── Information given

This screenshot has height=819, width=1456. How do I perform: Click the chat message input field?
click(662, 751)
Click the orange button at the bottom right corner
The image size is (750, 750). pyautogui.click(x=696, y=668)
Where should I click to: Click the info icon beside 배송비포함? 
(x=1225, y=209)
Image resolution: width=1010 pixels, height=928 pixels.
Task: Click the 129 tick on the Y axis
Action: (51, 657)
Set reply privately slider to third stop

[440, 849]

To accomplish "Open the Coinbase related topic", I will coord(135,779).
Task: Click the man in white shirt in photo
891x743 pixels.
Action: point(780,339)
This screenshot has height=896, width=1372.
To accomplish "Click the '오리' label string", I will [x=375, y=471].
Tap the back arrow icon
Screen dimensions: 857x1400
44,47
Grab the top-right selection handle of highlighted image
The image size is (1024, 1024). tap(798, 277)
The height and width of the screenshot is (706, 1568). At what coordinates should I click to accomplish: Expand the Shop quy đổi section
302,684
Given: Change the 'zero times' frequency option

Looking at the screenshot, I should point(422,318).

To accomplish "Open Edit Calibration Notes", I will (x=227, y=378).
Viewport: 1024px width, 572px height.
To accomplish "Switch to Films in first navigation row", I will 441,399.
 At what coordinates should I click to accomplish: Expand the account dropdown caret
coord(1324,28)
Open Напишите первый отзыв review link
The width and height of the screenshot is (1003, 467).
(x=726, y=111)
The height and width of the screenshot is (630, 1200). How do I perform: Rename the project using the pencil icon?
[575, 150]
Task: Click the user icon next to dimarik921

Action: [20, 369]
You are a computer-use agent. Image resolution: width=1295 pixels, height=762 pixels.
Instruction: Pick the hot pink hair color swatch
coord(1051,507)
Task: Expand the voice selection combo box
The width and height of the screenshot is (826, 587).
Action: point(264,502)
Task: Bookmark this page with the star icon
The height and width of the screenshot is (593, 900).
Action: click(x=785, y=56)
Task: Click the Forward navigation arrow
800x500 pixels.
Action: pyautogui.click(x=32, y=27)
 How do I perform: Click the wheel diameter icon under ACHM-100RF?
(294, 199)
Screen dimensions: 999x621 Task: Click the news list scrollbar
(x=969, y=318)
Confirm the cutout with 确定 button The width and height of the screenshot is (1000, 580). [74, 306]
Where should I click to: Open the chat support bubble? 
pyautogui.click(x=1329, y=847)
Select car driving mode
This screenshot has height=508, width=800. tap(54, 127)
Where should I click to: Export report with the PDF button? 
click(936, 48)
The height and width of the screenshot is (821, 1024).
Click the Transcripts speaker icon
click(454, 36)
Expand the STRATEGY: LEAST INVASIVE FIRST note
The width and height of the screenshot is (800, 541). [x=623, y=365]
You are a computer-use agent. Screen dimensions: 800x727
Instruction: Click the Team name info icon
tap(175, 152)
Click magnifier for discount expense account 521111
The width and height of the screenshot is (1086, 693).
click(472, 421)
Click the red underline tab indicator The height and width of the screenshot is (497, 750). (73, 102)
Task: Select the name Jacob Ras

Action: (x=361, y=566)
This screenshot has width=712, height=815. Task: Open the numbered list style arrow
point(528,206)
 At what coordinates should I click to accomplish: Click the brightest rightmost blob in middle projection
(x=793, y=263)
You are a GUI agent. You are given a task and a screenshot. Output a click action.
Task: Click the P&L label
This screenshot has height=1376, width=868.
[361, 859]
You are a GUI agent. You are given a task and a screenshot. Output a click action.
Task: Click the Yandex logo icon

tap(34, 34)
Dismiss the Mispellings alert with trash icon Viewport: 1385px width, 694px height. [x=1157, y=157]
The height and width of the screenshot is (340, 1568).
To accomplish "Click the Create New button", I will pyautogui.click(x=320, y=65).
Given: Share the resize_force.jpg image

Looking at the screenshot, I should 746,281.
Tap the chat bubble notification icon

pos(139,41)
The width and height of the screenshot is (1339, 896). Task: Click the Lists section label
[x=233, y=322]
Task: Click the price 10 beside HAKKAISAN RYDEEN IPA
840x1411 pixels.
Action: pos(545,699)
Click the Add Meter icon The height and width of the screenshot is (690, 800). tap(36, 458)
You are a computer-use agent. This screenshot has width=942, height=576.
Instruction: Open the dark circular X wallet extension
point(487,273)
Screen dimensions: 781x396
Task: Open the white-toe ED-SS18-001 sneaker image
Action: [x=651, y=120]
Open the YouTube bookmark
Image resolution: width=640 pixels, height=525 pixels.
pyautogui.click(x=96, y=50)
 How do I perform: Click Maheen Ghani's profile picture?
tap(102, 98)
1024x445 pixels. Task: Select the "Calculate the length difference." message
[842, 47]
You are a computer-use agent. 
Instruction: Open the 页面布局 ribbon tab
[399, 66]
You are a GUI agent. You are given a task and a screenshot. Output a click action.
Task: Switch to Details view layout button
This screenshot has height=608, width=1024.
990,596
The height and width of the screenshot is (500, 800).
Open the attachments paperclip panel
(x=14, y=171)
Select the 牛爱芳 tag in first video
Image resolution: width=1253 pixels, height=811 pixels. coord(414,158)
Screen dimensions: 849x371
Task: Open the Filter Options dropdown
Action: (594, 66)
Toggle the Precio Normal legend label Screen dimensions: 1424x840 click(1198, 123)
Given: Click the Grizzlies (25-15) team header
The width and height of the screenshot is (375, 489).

────

• Exercise aim
Among the records above, repeat exactly the line with "Where should I click to: Export", the line with "Task: Click the price", and every line in between, and only those.

• Completed exercise
Where should I click to: Export report with the PDF button? 
click(936, 48)
The height and width of the screenshot is (821, 1024).
Click the Transcripts speaker icon
click(454, 36)
Expand the STRATEGY: LEAST INVASIVE FIRST note
The width and height of the screenshot is (800, 541). [x=623, y=365]
You are a computer-use agent. Screen dimensions: 800x727
Instruction: Click the Team name info icon
tap(175, 152)
Click magnifier for discount expense account 521111
The width and height of the screenshot is (1086, 693).
click(472, 421)
Click the red underline tab indicator The height and width of the screenshot is (497, 750). (73, 102)
Task: Select the name Jacob Ras

Action: (x=361, y=566)
This screenshot has width=712, height=815. Task: Open the numbered list style arrow
point(528,206)
 At what coordinates should I click to accomplish: Click the brightest rightmost blob in middle projection
(x=793, y=263)
You are a GUI agent. You are given a task and a screenshot. Output a click action.
Task: Click the P&L label
This screenshot has height=1376, width=868.
[361, 859]
You are a GUI agent. You are given a task and a screenshot. Output a click action.
Task: Click the Yandex logo icon

tap(34, 34)
Dismiss the Mispellings alert with trash icon Viewport: 1385px width, 694px height. [x=1157, y=157]
The height and width of the screenshot is (340, 1568).
To accomplish "Click the Create New button", I will pyautogui.click(x=320, y=65).
Given: Share the resize_force.jpg image

Looking at the screenshot, I should 746,281.
Tap the chat bubble notification icon

pos(139,41)
The width and height of the screenshot is (1339, 896). Task: Click the Lists section label
[x=233, y=322]
Task: Click the price 10 beside HAKKAISAN RYDEEN IPA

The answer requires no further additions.